In the past two decades, there has been a tremendous amount of investment and attention directed towards fostering entrepreneurship in Canada. From the establishment of incubators, to the development of entrepreneurship courses, there has never been a better climate for Canadians to learn how to start a new business. When we explored entrepreneurship activity in Ontario using individual attitudes and behaviours as a basis, we found that as many as 15 percent of Ontarians engage in early-stage entrepreneurial activity (from thinking about starting a business, to forming a business plan, to registering a business).

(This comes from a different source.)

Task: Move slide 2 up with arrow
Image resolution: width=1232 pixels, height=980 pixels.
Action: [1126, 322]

But we know less about happens after an entrepreneur starts a business, hires their first employee, and gains their first client. Assuming that they’re interested in growth, how large can their business grow? How large do businesses have to be and how quickly do they need to grow to be considered a “scale-up”? There are indications that scale-ups make up a growing part of Ontario’s economy, but definitions differ, and there isn’t much known about which firms these are, where they are located, and how their growth can be nurtured and replicated by other companies. We sought to take a closer look at who these companies are, what their impacts are, and why their growth is closely tied to the success of Ontario’s economy in our report: Scale-up Activity in Ontario.

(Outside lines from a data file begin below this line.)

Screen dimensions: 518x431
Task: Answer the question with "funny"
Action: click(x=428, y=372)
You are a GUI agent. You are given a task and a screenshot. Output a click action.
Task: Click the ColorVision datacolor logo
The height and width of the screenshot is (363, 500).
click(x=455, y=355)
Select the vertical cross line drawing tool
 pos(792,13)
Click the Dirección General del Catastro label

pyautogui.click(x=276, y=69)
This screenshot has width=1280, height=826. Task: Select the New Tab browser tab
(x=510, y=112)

What makes a scale-up a scale-up?
You’ve likely heard of a number of different ways that scale-ups have been described and defined—some terms include high-growth firm, gazelle, and strong-growth firm. The Organization for Economic Co-operation and Development (OECD) produced a popular definition in 2007 that defined high-growth enterprises based on employee growth or turnover.
In our latest research, we chose to take a similar yet slightly different path to defining scale-ups. Our definition focused on two specific dimensions of growth:
- Employment-based scale-ups, companies that grow by hiring employees—which for data availability reasons, we’ve restricted to companies that are 10 years old or younger in this analysis—and
- Revenue-based scale-ups, companies that grow primarily by rapidly increasing revenue.
While some companies straddle these definitions, many are big revenue generators with a relatively small or slow-growing number of employees, and some may be big job creators with only minimal increases in revenue.